I just can't do without moving around large blocks of text.
posted by ori at 10:13 PM on July 13, 2005


I remember how I used to romanticize the typewriter until I acted in a friend's short where I played a writer who typed on an old one, and I realized that I actually didn't enjoy typing on them, since I tend to type too fast for them. So, I'd type normally, and end up jamming everything up. It made one particular scene rather annoying where I actually had to keep typing for a certain amount of time; it's really hard to make yourself type more slowly than you normally do. (Or at least it is for me.)

But I admit, the sound of a typewriter is awesome. Thought about getting one just for a musical instrument. (I think this idea started when I was 3 or 4 and saw that one episode of Mr. Rogers' Neighborhood where Mr. McPheily played one as a percussion instrument.)
posted by Rev. Syung Myung Me at 10:41 PM on July 13, 2005


Deathalicious, what's so bad about buying a $10 typewriter on eBay is the $10 shipping; I could walk to the Goodwill Store and buy one and carry it home for free.
posted by davy at 12:30 AM on July 14, 2005


This is hardly an original sentiment.

Or even originally stated.
posted by Target Practice at 12:49 AM on July 14, 2005


My father spent six months in Chad and brought back many specimens for our curiosity. Among them were a collection of tribal knives, butterfly displays, a ten pound 10mb hard drive, and a gigantic and heavy early 80's IBM metal keyboard. The keyboard was a modern writers DREAM. It had a clank loud enough to wake up my college roommate that just felt just and write.

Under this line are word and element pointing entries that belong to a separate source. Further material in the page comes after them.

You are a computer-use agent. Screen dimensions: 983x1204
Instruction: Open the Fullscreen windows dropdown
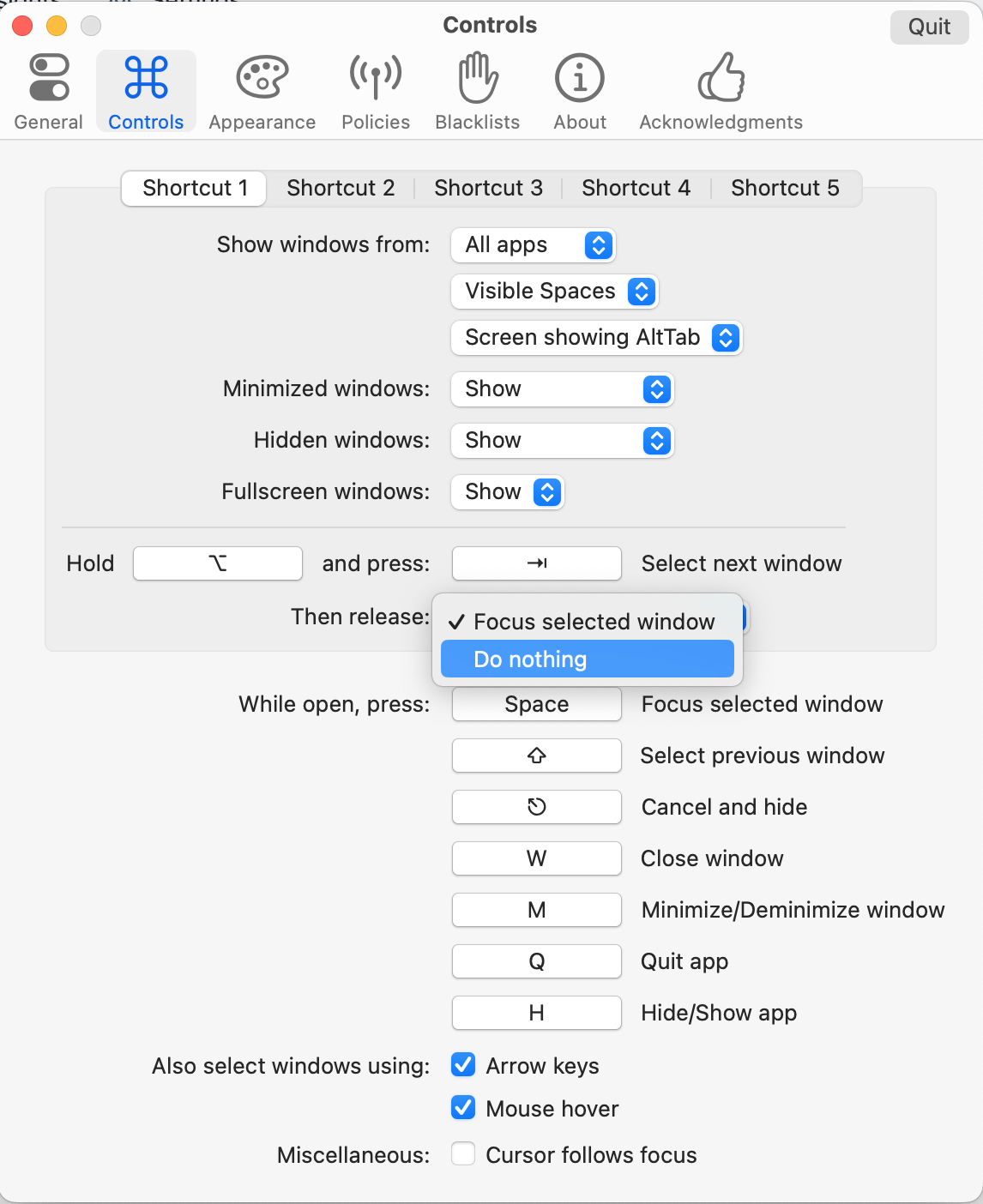(507, 492)
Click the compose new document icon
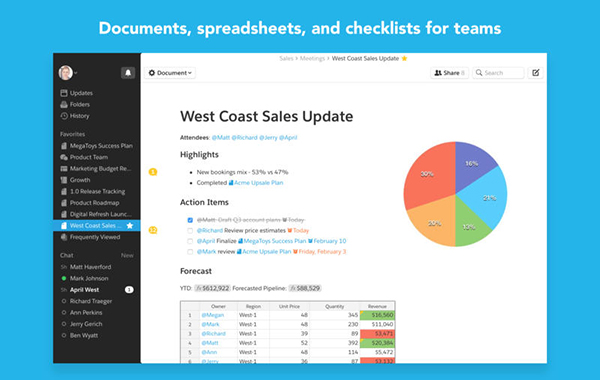This screenshot has height=380, width=600. [x=536, y=73]
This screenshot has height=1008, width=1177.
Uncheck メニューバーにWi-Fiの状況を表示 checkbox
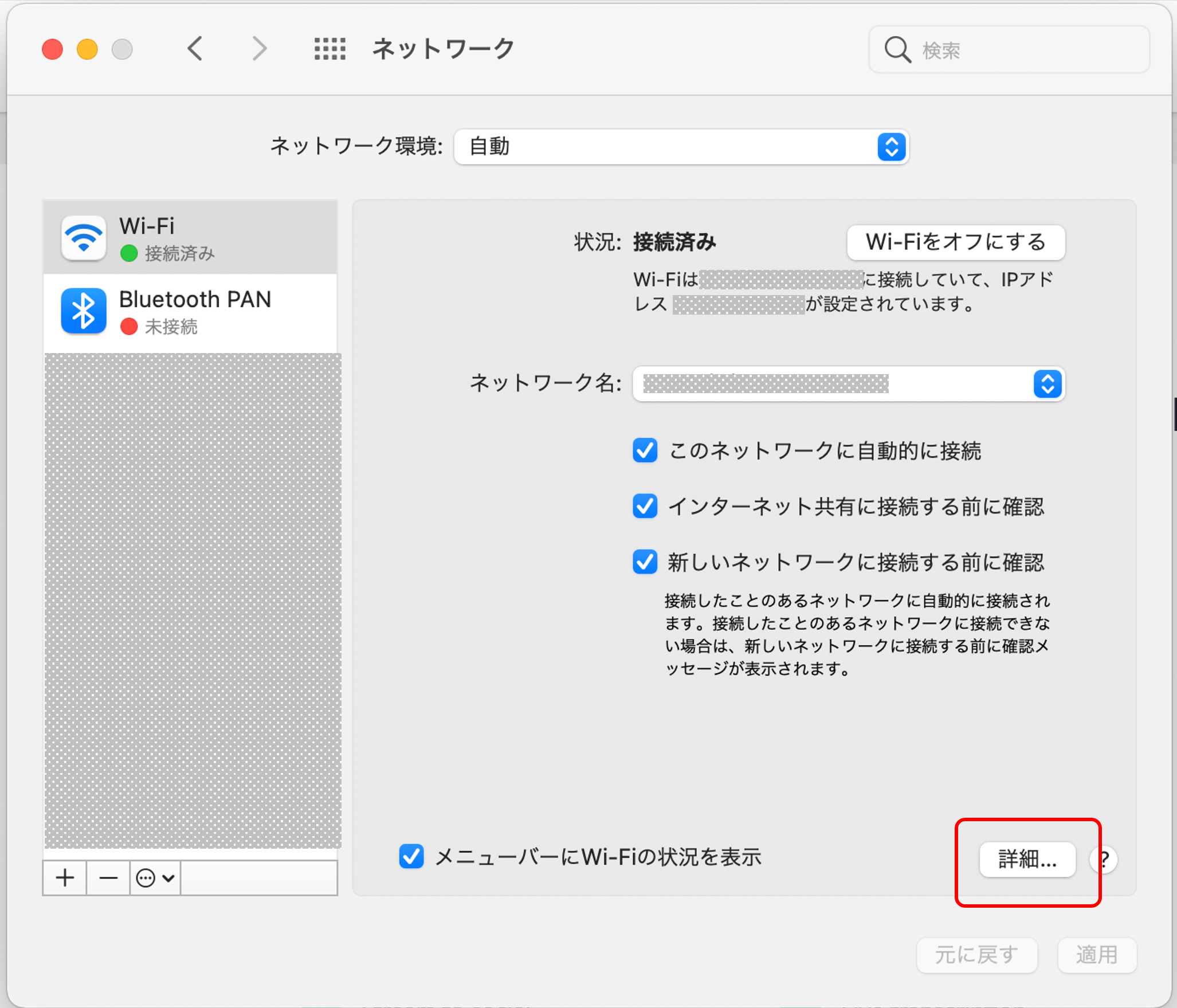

I wish it hadn't died from so many drink spills. I actually hung the keyboard out my 2nd story dorm window for awhile as a semi-permanent memorial service to a one-of-a-kind keyboard in a sea of fake CompUSA plasticity.
posted by trinarian at 1:11 AM on July 14, 2005


trinarian, IBM made these keyboards up until around 98 or so. I bought one just after getting my first PC (was languishing on an Atari 1024ST before then). The sound was incredible but for really extended programming sessions it really hurt the wrists.